| INSTRUCTIONS FOR THE TASK |
Resume the methods section on nonnative speech-sound training, writing on from its last sentence.

| SELECTION |
Two tokens from the above training set (one dental and one retroflex) were further modified in Praat to equate burst, vowel, and token duration to total 250ms from onset to offset. The dental token was used as the frequently occurring Standard, and the retroflex token was used as the infrequently occurring Deviant.

Procedure

Participants were scheduled for the experiment on two consecutive days: from 7–9PM on day 1, and 8–10AM on day 2 (Figure 1). At the end of the first session, participants were instructed on the use of the sleep-monitoring headband [11,12], and were sent home with the device. Participants returned at 8AM the next day and were first reassessed behaviorally on their perception of the nonnative contrast. This was followed by a second EEG/ERP recording session, and then by administration of the remaining language and cognitive assessments.

Nonnative phonetic training/assessment

On day 1, participants completed a baseline assessment of discrimination, training using an identification task, identification post-training assessment, and a post-training discrimination assessment. On day 2, participants completed a post-training identification assessment, followed by a post-training discrimination assessment. E-Prime 2.0 software [21] was used for stimulus presentation and recording participant response. Participants were presented the auditory stimuli through SONY MDR-7506 Hi-Fi digital Sound Monitor headphones, at an average listening level of 70 dB SPL.

During training, participants were first exposed to a familiarization sequence of each auditory token presented with the corresponding picture. They were then instructed to choose which of two pictures of novel objects corresponded to each of the two ‘words.’ Participants completed 200 trials of this task with a 2-minute break halfway through, and were provided with written feedback (‘correct’ or ‘incorrect’) after every trial. During each post-training assessment, participants completed 50 trials of the same identification task without feedback. For the discrimination task, participants were presented two tokens in sequence (stimulus onset asynchrony [SOA] of 1 second), and instructed to indicate if the sound at the beginning of the two words belonged to the same or different speech sound category. During each assessment, participants completed 128 (64 ‘same’ and ‘different’) discrimination trials without feedback.

Performance accuracy for each task was converted to d′ scores [22]. In order to avoid infinite values, proportion accuracy scores of 0 or 1 were adjusted to a ceiling z-value of 4.65 [23].

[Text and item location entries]
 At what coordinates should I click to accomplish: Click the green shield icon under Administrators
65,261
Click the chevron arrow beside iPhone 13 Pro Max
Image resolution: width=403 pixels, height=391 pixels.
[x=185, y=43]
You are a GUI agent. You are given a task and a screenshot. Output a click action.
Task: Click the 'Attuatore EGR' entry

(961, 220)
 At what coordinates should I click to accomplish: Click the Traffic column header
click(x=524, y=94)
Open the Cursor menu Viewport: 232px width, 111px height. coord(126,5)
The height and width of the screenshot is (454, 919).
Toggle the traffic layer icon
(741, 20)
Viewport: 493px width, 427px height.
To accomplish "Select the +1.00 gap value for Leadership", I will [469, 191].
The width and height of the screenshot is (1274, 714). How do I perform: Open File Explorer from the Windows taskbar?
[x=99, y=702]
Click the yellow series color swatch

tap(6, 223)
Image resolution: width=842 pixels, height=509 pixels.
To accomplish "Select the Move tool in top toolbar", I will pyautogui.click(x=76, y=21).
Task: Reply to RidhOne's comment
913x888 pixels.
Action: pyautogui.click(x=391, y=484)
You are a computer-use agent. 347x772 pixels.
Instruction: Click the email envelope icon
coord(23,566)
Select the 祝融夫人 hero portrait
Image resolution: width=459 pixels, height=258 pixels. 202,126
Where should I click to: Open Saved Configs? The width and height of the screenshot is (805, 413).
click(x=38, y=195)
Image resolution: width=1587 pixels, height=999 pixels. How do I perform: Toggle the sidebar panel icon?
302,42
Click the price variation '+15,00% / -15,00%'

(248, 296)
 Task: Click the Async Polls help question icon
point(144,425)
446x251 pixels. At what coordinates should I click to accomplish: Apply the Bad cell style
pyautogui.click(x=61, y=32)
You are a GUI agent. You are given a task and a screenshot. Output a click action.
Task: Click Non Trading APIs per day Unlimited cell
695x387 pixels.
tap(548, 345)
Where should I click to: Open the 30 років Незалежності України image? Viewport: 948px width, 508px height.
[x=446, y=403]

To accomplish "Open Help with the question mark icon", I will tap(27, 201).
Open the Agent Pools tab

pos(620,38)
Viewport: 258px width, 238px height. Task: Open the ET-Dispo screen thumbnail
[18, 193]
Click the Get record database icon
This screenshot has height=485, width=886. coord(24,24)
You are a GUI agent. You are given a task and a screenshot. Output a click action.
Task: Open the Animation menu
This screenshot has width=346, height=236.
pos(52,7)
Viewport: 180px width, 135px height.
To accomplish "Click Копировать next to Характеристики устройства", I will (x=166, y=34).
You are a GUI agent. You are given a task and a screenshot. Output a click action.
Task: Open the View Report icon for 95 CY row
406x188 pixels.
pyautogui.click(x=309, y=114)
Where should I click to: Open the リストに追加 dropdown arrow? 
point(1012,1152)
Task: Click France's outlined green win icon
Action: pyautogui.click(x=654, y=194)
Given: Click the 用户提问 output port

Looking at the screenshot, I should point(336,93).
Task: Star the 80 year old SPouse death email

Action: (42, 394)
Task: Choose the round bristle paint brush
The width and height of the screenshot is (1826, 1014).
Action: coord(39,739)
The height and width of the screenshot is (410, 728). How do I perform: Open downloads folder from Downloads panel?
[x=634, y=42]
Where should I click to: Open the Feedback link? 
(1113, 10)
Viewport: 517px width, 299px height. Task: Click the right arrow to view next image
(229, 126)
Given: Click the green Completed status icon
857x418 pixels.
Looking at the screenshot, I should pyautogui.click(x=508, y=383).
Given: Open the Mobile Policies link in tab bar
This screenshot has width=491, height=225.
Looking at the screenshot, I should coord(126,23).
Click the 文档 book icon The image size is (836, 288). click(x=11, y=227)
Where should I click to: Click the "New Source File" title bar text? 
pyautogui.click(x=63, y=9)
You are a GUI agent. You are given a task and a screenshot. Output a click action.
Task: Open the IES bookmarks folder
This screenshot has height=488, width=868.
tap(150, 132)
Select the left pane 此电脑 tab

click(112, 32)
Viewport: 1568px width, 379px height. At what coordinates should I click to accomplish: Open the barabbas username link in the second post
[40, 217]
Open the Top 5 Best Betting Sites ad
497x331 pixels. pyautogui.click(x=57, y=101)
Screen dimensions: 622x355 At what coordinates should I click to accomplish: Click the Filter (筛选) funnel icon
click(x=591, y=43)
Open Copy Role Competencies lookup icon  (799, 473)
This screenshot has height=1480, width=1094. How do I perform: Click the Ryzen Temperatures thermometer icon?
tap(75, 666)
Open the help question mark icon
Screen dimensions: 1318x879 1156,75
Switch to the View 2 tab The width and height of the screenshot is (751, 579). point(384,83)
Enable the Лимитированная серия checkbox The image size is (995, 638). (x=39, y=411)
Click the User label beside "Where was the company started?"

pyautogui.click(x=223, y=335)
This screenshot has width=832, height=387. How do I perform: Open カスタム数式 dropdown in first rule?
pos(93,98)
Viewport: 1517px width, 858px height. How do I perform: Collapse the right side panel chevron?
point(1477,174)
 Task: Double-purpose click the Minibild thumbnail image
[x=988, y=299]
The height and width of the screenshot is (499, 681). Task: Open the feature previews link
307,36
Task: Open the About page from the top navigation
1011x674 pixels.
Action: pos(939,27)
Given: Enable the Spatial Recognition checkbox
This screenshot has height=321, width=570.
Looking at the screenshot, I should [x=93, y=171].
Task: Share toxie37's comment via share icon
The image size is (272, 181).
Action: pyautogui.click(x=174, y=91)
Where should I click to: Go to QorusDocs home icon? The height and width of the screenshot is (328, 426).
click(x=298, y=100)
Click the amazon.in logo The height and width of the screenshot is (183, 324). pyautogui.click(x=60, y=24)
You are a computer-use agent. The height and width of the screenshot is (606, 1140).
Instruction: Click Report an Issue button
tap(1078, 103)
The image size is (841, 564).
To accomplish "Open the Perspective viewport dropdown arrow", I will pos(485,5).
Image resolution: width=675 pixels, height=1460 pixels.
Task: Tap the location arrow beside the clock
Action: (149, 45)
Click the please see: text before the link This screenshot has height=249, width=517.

| ANSWER TO THE EXERCISE |
ERP recording and analysis

E-Prime 2.0 software was used for stimulus presentation. Stimuli were presented over two wall-mounted free-field speakers approximately two feet in front and two feet above the participants at an average listening level of 75dB SPL. Participants watched a muted nature documentary during the entire recording. In each recording session, participants were presented with a train of 667 stimuli (15%, or 100, deviant tokens) with an SOA of 650ms in two blocks. Stimuli were arranged in a pseudorandom order such that deviant tokens were presented no fewer than 3, and no more than 8, standard tokens apart.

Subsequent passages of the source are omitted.